A entrega em voo especial da Aerolineas Argentinas corresponde ao componente 1 da vacina produzida pelo laboratório russo Gamaleya.

Com este carregamento, a Argentina recebeu quase 9 milhões de vacinas de diversos laboratórios.

A Argentina registrou 20.461 novos casos nas últimas 24 horas, o que eleva o saldo para 2.714.475 infecções detectadas.
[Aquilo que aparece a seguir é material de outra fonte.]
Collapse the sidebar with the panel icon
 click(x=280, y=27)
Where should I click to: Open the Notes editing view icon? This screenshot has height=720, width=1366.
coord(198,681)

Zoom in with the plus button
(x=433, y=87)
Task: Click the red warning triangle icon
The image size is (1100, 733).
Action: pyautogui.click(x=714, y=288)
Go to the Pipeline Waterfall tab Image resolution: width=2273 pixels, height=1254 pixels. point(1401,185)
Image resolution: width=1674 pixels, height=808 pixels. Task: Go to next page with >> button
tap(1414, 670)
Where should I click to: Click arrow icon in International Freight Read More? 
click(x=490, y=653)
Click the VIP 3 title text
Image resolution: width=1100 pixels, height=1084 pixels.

O país também registrou 248 mortes, elevando o número de mortos de covid para 59.476.

A campanha de vacinação na Argentina atingiu 6,4 milhões de aplicações até segunda-feira, com 808.276 pessoas vacinadas com duas doses.

No domingo, outro lote com 864 mil doses da vacina Oxford-AstraZeneca da Holanda chegou a Buenos Aires como parte do acordo com o Fundo Global para Acesso a Vacinas (Covax) da Organização Mundial de Saúde.

A terceira maior economia da América Latina enfrenta o crescimento exponencial de casos na região metropolitana de Buenos Aires, onde residem 15 milhões dos 45 milhões de habitantes do país.

A ocupação de leitos em unidades de terapia intensiva atingiu 65,8% em todo o país, um número que chega a 74,5% na capital argentina e sua periferia, informou o Ministério da Saúde.

Nesta área, está em vigor desde sexta-feira um decreto do presidente, Alberto Fernández, que ordenou restringir a circulação da população entre 20h00 e 18h00 e limitou o horário de funcionamento do comércio.

Fernández também decretou o retorna às aulas à distância por 15 dias para reduzir a circulação com o objetivo de reverter a curva ascendente das infecções e evitar a saturação do sistema de saúde.

No entanto, a prefeitura de Buenos Aires - governada pela oposição - contestou a medida do governo nacional e interpôs recurso judicial para manter a presença nas escolas, assunto que o Supremo Tribunal de Justiça ainda não resolveu.